--- Begin ---

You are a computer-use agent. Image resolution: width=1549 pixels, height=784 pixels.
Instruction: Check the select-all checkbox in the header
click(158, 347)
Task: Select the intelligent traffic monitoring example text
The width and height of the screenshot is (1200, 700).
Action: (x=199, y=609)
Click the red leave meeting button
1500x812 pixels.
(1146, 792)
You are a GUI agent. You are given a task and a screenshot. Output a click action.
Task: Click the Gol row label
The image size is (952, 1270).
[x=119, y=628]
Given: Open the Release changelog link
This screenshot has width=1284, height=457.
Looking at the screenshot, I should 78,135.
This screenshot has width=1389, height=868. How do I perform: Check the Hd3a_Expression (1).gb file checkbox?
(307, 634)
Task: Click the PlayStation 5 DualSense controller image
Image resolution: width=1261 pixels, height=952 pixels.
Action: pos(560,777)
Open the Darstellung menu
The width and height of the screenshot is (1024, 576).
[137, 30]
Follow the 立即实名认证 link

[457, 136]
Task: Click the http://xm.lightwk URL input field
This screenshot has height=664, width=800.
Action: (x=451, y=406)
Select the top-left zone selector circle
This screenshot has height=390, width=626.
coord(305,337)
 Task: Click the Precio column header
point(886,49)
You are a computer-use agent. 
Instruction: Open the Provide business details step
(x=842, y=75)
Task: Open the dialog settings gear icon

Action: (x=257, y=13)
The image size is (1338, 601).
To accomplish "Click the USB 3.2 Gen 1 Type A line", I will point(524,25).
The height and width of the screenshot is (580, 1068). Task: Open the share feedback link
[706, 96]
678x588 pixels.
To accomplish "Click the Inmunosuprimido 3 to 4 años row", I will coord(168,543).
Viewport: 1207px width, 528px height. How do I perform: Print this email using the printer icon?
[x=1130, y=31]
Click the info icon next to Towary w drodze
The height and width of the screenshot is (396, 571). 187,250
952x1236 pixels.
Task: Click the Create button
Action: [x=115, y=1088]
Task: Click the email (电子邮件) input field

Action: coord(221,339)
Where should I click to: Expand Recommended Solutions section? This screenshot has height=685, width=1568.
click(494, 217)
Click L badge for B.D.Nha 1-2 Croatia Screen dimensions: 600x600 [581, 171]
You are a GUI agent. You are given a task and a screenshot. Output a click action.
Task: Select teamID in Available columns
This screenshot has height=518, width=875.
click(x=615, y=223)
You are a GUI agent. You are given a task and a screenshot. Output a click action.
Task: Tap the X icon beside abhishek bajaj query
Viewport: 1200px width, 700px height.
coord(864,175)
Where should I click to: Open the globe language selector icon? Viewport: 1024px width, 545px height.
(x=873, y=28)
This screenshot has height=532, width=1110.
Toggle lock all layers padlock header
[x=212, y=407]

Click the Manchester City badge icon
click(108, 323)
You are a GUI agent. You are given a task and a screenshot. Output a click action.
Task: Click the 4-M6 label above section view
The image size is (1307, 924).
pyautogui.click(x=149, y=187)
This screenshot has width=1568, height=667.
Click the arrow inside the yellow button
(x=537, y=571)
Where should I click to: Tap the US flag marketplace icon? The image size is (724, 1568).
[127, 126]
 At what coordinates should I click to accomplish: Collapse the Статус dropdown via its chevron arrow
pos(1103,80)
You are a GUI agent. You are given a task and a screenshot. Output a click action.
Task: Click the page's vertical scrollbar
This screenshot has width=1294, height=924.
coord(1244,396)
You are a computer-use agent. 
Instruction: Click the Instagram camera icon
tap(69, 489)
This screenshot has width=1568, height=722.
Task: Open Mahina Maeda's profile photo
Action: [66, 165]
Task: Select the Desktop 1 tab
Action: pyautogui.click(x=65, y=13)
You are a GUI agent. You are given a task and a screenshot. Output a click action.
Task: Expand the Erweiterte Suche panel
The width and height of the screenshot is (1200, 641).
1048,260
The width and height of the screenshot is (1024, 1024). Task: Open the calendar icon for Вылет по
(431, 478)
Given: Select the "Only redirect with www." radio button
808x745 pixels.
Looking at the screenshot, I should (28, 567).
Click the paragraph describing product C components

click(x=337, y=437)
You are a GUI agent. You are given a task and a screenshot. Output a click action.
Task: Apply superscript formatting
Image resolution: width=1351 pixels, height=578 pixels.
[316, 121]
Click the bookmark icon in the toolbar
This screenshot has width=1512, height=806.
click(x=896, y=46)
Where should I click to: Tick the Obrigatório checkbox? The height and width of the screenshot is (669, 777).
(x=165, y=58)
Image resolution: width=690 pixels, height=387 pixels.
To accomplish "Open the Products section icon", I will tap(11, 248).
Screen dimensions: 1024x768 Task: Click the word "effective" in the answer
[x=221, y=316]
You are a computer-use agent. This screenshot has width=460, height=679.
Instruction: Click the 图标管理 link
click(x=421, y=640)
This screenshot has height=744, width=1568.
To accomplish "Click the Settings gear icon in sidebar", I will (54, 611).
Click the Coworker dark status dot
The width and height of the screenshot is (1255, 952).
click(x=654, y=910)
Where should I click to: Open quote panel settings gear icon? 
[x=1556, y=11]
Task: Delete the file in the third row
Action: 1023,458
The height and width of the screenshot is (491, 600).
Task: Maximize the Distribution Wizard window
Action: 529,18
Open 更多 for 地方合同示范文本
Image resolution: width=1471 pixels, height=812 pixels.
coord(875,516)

--- End ---

Goal — Copy all of the items above word for word, keeping every line in its original order.

Complete response —
You are a computer-use agent. Image resolution: width=1549 pixels, height=784 pixels.
Instruction: Check the select-all checkbox in the header
click(158, 347)
Task: Select the intelligent traffic monitoring example text
The width and height of the screenshot is (1200, 700).
Action: (x=199, y=609)
Click the red leave meeting button
1500x812 pixels.
(1146, 792)
You are a GUI agent. You are given a task and a screenshot. Output a click action.
Task: Click the Gol row label
The image size is (952, 1270).
[x=119, y=628]
Given: Open the Release changelog link
This screenshot has width=1284, height=457.
Looking at the screenshot, I should 78,135.
This screenshot has width=1389, height=868. How do I perform: Check the Hd3a_Expression (1).gb file checkbox?
(307, 634)
Task: Click the PlayStation 5 DualSense controller image
Image resolution: width=1261 pixels, height=952 pixels.
Action: pos(560,777)
Open the Darstellung menu
The width and height of the screenshot is (1024, 576).
[137, 30]
Follow the 立即实名认证 link

[457, 136]
Task: Click the http://xm.lightwk URL input field
This screenshot has height=664, width=800.
Action: (x=451, y=406)
Select the top-left zone selector circle
This screenshot has height=390, width=626.
coord(305,337)
 Task: Click the Precio column header
point(886,49)
You are a computer-use agent. 
Instruction: Open the Provide business details step
(x=842, y=75)
Task: Open the dialog settings gear icon

Action: (x=257, y=13)
The image size is (1338, 601).
To accomplish "Click the USB 3.2 Gen 1 Type A line", I will point(524,25).
The height and width of the screenshot is (580, 1068). Task: Open the share feedback link
[706, 96]
678x588 pixels.
To accomplish "Click the Inmunosuprimido 3 to 4 años row", I will coord(168,543).
Viewport: 1207px width, 528px height. How do I perform: Print this email using the printer icon?
[x=1130, y=31]
Click the info icon next to Towary w drodze
The height and width of the screenshot is (396, 571). 187,250
952x1236 pixels.
Task: Click the Create button
Action: [x=115, y=1088]
Task: Click the email (电子邮件) input field

Action: coord(221,339)
Where should I click to: Expand Recommended Solutions section? This screenshot has height=685, width=1568.
click(494, 217)
Click L badge for B.D.Nha 1-2 Croatia Screen dimensions: 600x600 [581, 171]
You are a GUI agent. You are given a task and a screenshot. Output a click action.
Task: Select teamID in Available columns
This screenshot has height=518, width=875.
click(x=615, y=223)
You are a GUI agent. You are given a task and a screenshot. Output a click action.
Task: Tap the X icon beside abhishek bajaj query
Viewport: 1200px width, 700px height.
coord(864,175)
Where should I click to: Open the globe language selector icon? Viewport: 1024px width, 545px height.
(x=873, y=28)
This screenshot has height=532, width=1110.
Toggle lock all layers padlock header
[x=212, y=407]

Click the Manchester City badge icon
click(108, 323)
You are a GUI agent. You are given a task and a screenshot. Output a click action.
Task: Click the 4-M6 label above section view
The image size is (1307, 924).
pyautogui.click(x=149, y=187)
This screenshot has width=1568, height=667.
Click the arrow inside the yellow button
(x=537, y=571)
Where should I click to: Tap the US flag marketplace icon? The image size is (724, 1568).
[127, 126]
 At what coordinates should I click to accomplish: Collapse the Статус dropdown via its chevron arrow
pos(1103,80)
You are a GUI agent. You are given a task and a screenshot. Output a click action.
Task: Click the page's vertical scrollbar
This screenshot has width=1294, height=924.
coord(1244,396)
You are a computer-use agent. 
Instruction: Click the Instagram camera icon
tap(69, 489)
This screenshot has width=1568, height=722.
Task: Open Mahina Maeda's profile photo
Action: [66, 165]
Task: Select the Desktop 1 tab
Action: pyautogui.click(x=65, y=13)
You are a GUI agent. You are given a task and a screenshot. Output a click action.
Task: Expand the Erweiterte Suche panel
The width and height of the screenshot is (1200, 641).
1048,260
The width and height of the screenshot is (1024, 1024). Task: Open the calendar icon for Вылет по
(431, 478)
Given: Select the "Only redirect with www." radio button
808x745 pixels.
Looking at the screenshot, I should (28, 567).
Click the paragraph describing product C components

click(x=337, y=437)
You are a GUI agent. You are given a task and a screenshot. Output a click action.
Task: Apply superscript formatting
Image resolution: width=1351 pixels, height=578 pixels.
[316, 121]
Click the bookmark icon in the toolbar
This screenshot has width=1512, height=806.
click(x=896, y=46)
Where should I click to: Tick the Obrigatório checkbox? The height and width of the screenshot is (669, 777).
(x=165, y=58)
Image resolution: width=690 pixels, height=387 pixels.
To accomplish "Open the Products section icon", I will tap(11, 248).
Screen dimensions: 1024x768 Task: Click the word "effective" in the answer
[x=221, y=316]
You are a computer-use agent. This screenshot has width=460, height=679.
Instruction: Click the 图标管理 link
click(x=421, y=640)
This screenshot has height=744, width=1568.
To accomplish "Click the Settings gear icon in sidebar", I will (54, 611).
Click the Coworker dark status dot
The width and height of the screenshot is (1255, 952).
click(x=654, y=910)
Where should I click to: Open quote panel settings gear icon? 
[x=1556, y=11]
Task: Delete the file in the third row
Action: 1023,458
The height and width of the screenshot is (491, 600).
Task: Maximize the Distribution Wizard window
Action: 529,18
Open 更多 for 地方合同示范文本
Image resolution: width=1471 pixels, height=812 pixels.
coord(875,516)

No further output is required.